PROBLEMS:
• 1. Translate this sentence from the PostgreSQL performance post into Spanish: "At the same time it's running 100% cpu usage."
• 2. Format the entries from the line with "Enable 数据权限 checkbox for all resources" through the last line of the entries as a numbered list, omitting blank lines.

— START OF SOURCE EXCERPT —

High CPU because the system doesn't seem to be IO bound even on a
micro instance (nearly 0 wait time according to top) and barely
touches the RAM even when tuned to be aggressive with memory usage.
At the same time it's running 100% cpu usage.
My server config:
Server Config
name |
current_setting
------------------------------+-------------------------------------------------------------------------------------------------------------------
version | PostgreSQL 8.4.8 on i686-pc-linux-gnu,
compiled by GCC gcc-4.4.real (Ubuntu/Linaro 4.4.4-14ubuntu5) 4.4.5,
32-bit
checkpoint_completion_target | 0.9
effective_cache_size | 1044MB
external_pid_file | /var/run/postgresql/8.4-main.pid
fsync | on
lc_collate | en_US.UTF-8
lc_ctype | en_US.UTF-8
listen_addresses | *
log_line_prefix | %t
log_min_duration_statement | 250ms
max_connections | 25
max_stack_depth | 2MB
port | 5432
random_page_cost | 4
server_encoding | UTF8
shared_buffers | 16MB
synchronous_commit | off
TimeZone | UTC
unix_socket_directory | /var/run/postgresql
work_mem | 250MB
(20 rows)
To try to make reading the queries easier I've attached a text file
with the queries and links to EXPLAIN ANALYZE outputs as well as
copied them below. I've tried a lot to tune these queries, but
nothing seems to work. The queries always spend a large amount of
time in the same place. Is there something I missing that could
improve these or even a way to rework my schema to speed things up.
Thanks,
John
SELECT "logparser_entry"."id" ,
"logparser_entry"."log_id" ,
"logparser_entry"."encounter_id" ,
"logparser_entry"."entry_order" ,
"logparser_entry"."timestamp" ,
"logparser_entry"."seconds_since_start" ,
"logparser_entry"."event_type" ,
"logparser_entry"."actor_id" ,
"logparser_entry"."actor_relation" ,
"logparser_entry"."target_id" ,
"logparser_entry"."target_relation" ,
"logparser_entry"."pet_owner_id" ,
"logparser_entry"."pet_owner_relation" ,
"logparser_entry"."pet_target_owner_id" ,
"logparser_entry"."pet_target_owner_relation",
"logparser_entry"."ability_id" ,
"logparser_entry"."effective_value" ,
"logparser_entry"."blocked" ,
"logparser_entry"."absorbed" ,
"logparser_entry"."overkill" ,
"logparser_entry"."overheal" ,
"logparser_entry"."total_value"
FROM "logparser_entry"
WHERE (
"logparser_entry"."log_id" = 2
AND NOT
(
(
"logparser_entry"."actor_relation"
IN (E'Other',
E'N/A')
AND "logparser_entry"."actor_relation"
IS NOT NULL
)
)

— END OF SOURCE EXCERPT —
— START OF THE RECORDS —

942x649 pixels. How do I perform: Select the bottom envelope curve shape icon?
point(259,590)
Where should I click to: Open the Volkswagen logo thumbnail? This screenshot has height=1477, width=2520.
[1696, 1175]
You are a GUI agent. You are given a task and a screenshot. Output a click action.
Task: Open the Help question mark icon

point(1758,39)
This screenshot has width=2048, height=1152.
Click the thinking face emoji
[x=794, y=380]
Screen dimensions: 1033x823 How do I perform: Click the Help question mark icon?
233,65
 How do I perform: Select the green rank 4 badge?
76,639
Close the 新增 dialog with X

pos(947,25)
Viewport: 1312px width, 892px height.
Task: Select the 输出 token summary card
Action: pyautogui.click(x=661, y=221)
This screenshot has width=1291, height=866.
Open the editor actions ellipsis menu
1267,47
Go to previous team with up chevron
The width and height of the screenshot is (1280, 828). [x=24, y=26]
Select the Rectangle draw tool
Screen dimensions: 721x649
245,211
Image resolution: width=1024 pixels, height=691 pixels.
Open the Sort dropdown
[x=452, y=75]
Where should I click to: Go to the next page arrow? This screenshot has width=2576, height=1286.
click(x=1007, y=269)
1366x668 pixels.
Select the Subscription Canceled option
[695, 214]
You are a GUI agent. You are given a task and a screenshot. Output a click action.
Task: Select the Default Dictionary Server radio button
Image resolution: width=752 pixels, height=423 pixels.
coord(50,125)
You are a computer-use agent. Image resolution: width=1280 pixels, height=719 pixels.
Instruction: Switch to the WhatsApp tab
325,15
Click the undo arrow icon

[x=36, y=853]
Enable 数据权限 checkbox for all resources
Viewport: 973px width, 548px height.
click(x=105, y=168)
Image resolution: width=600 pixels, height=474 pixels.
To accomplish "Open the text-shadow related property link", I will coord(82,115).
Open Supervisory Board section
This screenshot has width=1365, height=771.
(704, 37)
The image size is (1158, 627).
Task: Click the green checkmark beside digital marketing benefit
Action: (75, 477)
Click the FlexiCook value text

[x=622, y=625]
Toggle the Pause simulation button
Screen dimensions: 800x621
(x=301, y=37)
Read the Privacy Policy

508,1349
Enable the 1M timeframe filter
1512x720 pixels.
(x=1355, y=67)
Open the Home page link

— END OF THE RECORDS —

ANSWERS BY TASK:
• 1. Al mismo tiempo, está funcionando con un uso de CPU del 100 %.

• 2.
1. Enable 数据权限 checkbox for all resources
2. Viewport: 973px width, 548px height.
3. click(x=105, y=168)
4. Image resolution: width=600 pixels, height=474 pixels.
5. To accomplish "Open the text-shadow related property link", I will coord(82,115).
6. Open Supervisory Board section
7. This screenshot has width=1365, height=771.
8. (704, 37)
9. The image size is (1158, 627).
10. Task: Click the green checkmark beside digital marketing benefit
11. Action: (75, 477)
12. Click the FlexiCook value text
13. [x=622, y=625]
14. Toggle the Pause simulation button
15. Screen dimensions: 800x621
16. (x=301, y=37)
17. Read the Privacy Policy
18. 508,1349
19. Enable the 1M timeframe filter
20. 1512x720 pixels.
21. (x=1355, y=67)
22. Open the Home page link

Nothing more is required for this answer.